▸ **TEKS BACAAN**
※

KURS RUPIAH

Rupiah Melemah, Optimisme Kebijakan Terus Menopang Ekonomi

Rupiah Melemah, Optimisme Kebijakan Terus Menopang Ekonomi
Rupiah Melemah, Optimisme Kebijakan Terus Menopang Ekonomi

JAKARTA - Pelemahan nilai tukar rupiah kembali menjadi topik penting dalam dinamika ekonomi nasional. Di tengah fluktuasi dolar Amerika Serikat (AS), kalangan perbankan menilai depresiasi rupiah bukan sekadar soal menguat atau melemah, tetapi bagaimana kondisi tersebut dapat dikelola dengan baik. 

Sudut pandang ini disampaikan PT Bank Central Asia Tbk (BCA), yang menekankan bahwa pelemahan mata uang tidak selalu mencerminkan risiko besar selama tetap berada dalam rentang yang dapat dikendalikan oleh otoritas moneter. Persepsi tersebut memperkuat keyakinan bahwa stabilitas makroekonomi Indonesia masih terjaga, meskipun tekanan eksternal datang silih berganti.

Dalam forum Indonesia Economic Outlook 2026 yang digelar di Universitas Indonesia, BCA memberi gambaran mengenai potensi pergerakan rupiah pada tahun-tahun mendatang. Nilai tukar diperkirakan berpeluang melemah, namun pergerakannya dipandang wajar selama fundamental ekonomi nasional tetap kuat dan Bank Indonesia (BI) konsisten menjalankan fungsi stabilisasi. 

Di tengah dinamika tersebut, sejumlah faktor seperti suku bunga global, neraca perdagangan, hingga kebijakan domestik menjadi elemen penting yang memengaruhi arah rupiah ke depan.

Dinamika Depresiasi Rupiah dan Faktor Pemicu

Kepala Biro Banking Research & Analytics BCA, Victor George Petrus Matindas, menegaskan bahwa depresiasi rupiah merupakan fenomena yang lazim terjadi, bahkan tanpa adanya tekanan tambahan dari luar negeri. 

Menurutnya, yang paling penting bukan soal apakah rupiah menguat atau melemah, tetapi sejauh mana depresiasi tersebut dapat dikendalikan oleh otoritas moneter.

“Sebenarnya yang terpenting itu memang bukan sekadar arahnya naik atau turun, bukan sekadar menguat atau melemah, oke dia agak depresiasi, tapi yang penting dia itu managable, jadi manage depreciation,” ujar Victor.

※

▸ **INFORMASI HASIL EKSTRAKSI**
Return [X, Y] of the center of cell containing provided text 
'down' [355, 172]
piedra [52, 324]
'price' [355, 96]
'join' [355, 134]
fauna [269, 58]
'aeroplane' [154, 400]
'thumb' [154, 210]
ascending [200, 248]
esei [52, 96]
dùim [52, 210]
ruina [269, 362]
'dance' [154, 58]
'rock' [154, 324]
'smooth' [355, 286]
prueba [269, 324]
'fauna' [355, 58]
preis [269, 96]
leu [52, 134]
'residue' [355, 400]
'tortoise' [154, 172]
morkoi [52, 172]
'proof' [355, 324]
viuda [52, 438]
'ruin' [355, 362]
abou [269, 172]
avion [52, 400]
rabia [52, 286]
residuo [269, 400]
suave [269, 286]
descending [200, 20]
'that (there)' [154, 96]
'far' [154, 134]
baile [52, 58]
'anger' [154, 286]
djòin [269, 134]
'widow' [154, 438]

※

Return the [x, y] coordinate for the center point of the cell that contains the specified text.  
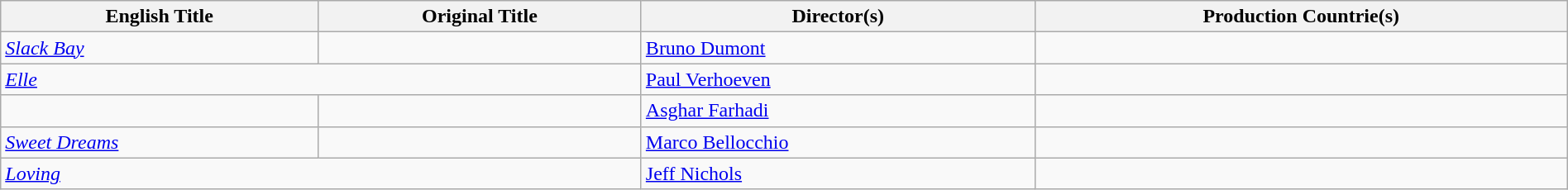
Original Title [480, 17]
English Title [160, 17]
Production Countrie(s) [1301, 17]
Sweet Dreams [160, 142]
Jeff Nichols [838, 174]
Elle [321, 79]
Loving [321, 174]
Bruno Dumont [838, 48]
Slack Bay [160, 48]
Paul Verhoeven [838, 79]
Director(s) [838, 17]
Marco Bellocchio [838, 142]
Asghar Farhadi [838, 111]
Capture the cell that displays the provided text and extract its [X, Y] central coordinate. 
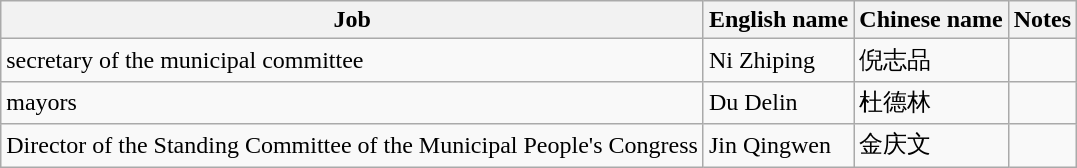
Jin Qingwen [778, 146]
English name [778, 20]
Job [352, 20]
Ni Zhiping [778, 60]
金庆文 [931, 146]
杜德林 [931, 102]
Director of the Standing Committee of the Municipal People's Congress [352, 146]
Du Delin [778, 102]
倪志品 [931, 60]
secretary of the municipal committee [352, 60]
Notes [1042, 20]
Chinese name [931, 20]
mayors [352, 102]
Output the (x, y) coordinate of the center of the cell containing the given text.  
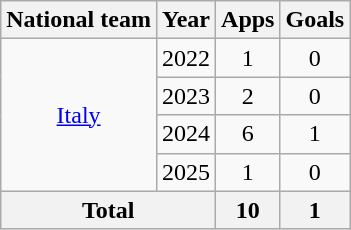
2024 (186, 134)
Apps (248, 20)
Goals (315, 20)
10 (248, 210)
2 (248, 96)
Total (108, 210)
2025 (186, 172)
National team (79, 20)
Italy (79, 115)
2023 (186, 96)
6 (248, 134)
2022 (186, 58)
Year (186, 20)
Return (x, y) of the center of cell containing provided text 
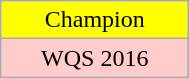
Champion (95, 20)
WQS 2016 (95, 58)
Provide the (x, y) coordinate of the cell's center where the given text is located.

※

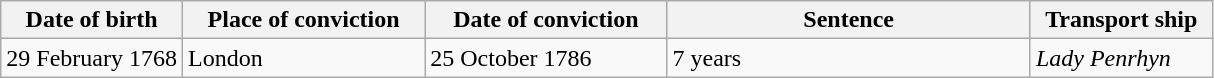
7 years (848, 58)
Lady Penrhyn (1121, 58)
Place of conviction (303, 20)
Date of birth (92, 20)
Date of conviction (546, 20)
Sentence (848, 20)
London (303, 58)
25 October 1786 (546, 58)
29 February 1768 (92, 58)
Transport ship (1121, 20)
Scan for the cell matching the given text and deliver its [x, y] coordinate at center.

※

▸ **TUJUAN 1**
Mohon tentukan apakah setiap pernyataan berikut sesuai dengan artikel tentang pelemahan rupiah, lalu jawab ya atau tidak disertai kutipan persis dari artikel yang menjadi penentunya.
(a) Forum Indonesia Economic Outlook 2026 diselenggarakan di Universitas Indonesia.
(b) Menurut Victor, depresiasi rupiah hanya terjadi apabila ada tekanan dari luar negeri.
(c) BCA memperkirakan rupiah akan menguat pada tahun-tahun mendatang.
▸ **TUJUAN 2**
Tuliskan lanjutan artikel tentang pelemahan rupiah, dimulai sesudah kalimat terakhirnya.

▸ **JAWABAN LATIHAN 1**
(a) Ya. "Dalam forum Indonesia Economic Outlook 2026 yang digelar di Universitas Indonesia"
(b) Tidak. "depresiasi rupiah merupakan fenomena yang lazim terjadi, bahkan tanpa adanya tekanan tambahan dari luar negeri"
(c) Tidak. "Nilai tukar diperkirakan berpeluang melemah"

▸ **JAWABAN LATIHAN 2**
Ia menuturkan, pelemahan nilai tukar tidak selamanya berdampak negatif. Dalam konteks ekspor, misalnya, depresiasi memberikan keuntungan bagi eksportir karena nilai penerimaan mata uang asing meningkat dalam rupiah. Meski demikian, Victor meyakini BI tetap akan menjaga stabilitas nilai tukar agar berada pada level fundamental yang kuat.

“Kita yakin Bank Indonesia itu pasti akan menjaga nilai rupiah kita itu di level yang sehat di level fundamental yang kuat,” tegasnya.

Victor juga menjelaskan bahwa pergerakan rupiah akan sangat dipengaruhi oleh kebijakan suku bunga acuan Amerika Serikat atau Fed Fund Rate. Jika tren suku bunga global membaik sesuai proyeksi, tekanan terhadap rupiah dapat berkurang dan nilai tukar berpeluang menguat.

Namun, ia juga mengingatkan adanya risiko dari kebijakan perdagangan Amerika Serikat, termasuk tarif resiprokal yang bisa mengganggu kinerja neraca perdagangan Indonesia. 

“Kalau seandainya makin surplus, itu kan rupiah itu menguat tapi seandainya neraca dagangnya ini melemah tentu saja rupiahnya cenderungnya juga akan ikut melemah,” jelas Victor.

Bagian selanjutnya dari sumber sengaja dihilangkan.